Glucagon has a significant inhibitory effect on glucose utilization during intravenous glucose infusion in the multiple organ dysfunction syndrome patient. Pharmacologic intervention with somatostatin and insulin (physiologic dose) can facilitate glucose utilization and oxidation in these patients. Further investigations are needed to determine whether long-term alteration of glucose and fat metabolism would be beneficial in the patient with secondary multiple organ dysfunction syndrome.

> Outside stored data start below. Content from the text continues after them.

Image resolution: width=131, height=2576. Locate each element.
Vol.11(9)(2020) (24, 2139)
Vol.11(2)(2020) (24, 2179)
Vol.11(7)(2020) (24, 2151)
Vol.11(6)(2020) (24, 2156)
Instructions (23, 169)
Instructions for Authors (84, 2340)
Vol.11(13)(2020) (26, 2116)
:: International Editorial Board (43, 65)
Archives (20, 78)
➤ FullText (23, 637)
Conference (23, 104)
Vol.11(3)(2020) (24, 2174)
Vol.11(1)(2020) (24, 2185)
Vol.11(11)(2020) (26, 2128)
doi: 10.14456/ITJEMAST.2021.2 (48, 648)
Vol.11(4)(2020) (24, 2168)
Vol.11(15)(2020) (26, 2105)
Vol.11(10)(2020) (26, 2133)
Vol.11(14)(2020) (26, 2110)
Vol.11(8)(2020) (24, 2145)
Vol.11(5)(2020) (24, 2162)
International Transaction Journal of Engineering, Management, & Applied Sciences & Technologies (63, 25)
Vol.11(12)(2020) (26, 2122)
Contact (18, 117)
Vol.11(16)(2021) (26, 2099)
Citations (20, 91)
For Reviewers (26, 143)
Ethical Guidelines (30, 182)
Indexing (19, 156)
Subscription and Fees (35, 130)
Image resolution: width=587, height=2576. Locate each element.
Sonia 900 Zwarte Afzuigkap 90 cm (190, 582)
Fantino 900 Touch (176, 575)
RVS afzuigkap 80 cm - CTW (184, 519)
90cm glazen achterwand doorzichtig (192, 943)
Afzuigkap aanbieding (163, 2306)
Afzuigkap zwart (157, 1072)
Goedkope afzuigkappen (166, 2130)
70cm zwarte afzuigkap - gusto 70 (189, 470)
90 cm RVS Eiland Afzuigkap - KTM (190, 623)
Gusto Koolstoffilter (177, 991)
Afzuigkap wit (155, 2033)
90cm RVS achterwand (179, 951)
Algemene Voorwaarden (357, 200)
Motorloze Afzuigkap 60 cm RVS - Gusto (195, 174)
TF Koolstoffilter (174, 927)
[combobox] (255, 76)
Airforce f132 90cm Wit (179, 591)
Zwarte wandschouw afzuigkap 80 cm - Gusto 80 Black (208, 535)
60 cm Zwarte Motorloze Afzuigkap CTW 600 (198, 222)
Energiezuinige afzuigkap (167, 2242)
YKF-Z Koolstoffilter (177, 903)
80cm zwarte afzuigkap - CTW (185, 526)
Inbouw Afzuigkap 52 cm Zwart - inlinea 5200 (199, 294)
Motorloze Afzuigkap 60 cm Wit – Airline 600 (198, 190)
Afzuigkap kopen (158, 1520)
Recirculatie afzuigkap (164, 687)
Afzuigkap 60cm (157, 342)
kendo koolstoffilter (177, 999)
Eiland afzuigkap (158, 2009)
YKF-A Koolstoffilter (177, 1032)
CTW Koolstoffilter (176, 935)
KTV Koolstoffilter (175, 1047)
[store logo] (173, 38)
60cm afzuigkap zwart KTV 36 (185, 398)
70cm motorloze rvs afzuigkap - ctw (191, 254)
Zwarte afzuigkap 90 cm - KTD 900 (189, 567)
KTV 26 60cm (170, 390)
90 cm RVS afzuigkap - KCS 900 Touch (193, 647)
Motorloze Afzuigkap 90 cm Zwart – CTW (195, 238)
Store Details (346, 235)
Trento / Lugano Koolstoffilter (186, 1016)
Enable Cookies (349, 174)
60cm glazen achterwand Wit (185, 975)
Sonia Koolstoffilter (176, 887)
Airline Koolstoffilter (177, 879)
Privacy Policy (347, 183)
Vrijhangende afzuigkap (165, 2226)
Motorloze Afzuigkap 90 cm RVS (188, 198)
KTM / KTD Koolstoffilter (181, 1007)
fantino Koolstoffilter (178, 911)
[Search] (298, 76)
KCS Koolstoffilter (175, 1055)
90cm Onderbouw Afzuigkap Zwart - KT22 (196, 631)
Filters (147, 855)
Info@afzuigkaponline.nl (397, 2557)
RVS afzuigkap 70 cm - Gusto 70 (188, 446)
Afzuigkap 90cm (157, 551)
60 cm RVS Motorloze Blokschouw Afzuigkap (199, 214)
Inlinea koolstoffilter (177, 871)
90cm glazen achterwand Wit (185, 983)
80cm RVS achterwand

确定在继发性多器官功能障碍综合征患者中,葡萄糖利用及代谢底物(葡萄糖和脂肪)氧化是否可被调控。
前瞻性研究。
两家大学医院的重症监护病房(ICU)。
8名成年患者,研究时无肝脏疾病且血流动力学稳定,但呼吸和胃肠系统功能衰竭,因此需要机械通气和静脉营养。
通过中心静脉导管以递增并维持(钳夹)血浆葡萄糖浓度在216 mg/dL(12 mmol/L)的速率给患者输注20%葡萄糖,持续3小时。在钳夹的第二小时和第三小时持续输注生长抑素,以降低内源性胰岛素和胰高血糖素的血浆浓度。在第三小时将外源性胰岛素与生长抑素一起给予,以恢复基础胰岛素浓度。在整个研究过程中通过间接测热法测量能量消耗,并定期采集血样以测定代谢物和激素浓度。主要统计学比较在基线数据(研究的第一小时)与钳夹的第二小时和第三小时收集的数据之间进行。
在研究接近结束时,血浆胰高血糖素浓度降低了近50%(p < 0.05),而血浆皮质醇或生长激素浓度无显著变化。在钳夹过程中的任何时间,能量消耗均无显著变化。高血糖钳夹第一小时的葡萄糖利用率为6.1 mg/kg/min [34 μmol/kg/min],在钳夹的第二小时输注生长抑素后降低了53%(p < 0.05)。然而,在第三小时输注外源性胰岛素后,与基线(第一小时)速率相比,葡萄糖利用率增加了55%(p < 0.05)。与第一小时和第二小时的氧化速率相比,研究的第三小时葡萄糖氧化几乎增加了一倍。在3小时的钳夹过程中,脂肪氧化稳步下降。
在多器官功能障碍综合征患者静脉输注葡萄糖期间,胰高血糖素对葡萄糖利用具有显著抑制作用。用生长抑素和胰岛素(生理剂量)进行药物干预可促进这些患者的葡萄糖利用和氧化。需要进一步研究以确定葡萄糖和脂肪代谢的长期改变对继发性多器官功能障碍综合征患者是否有益。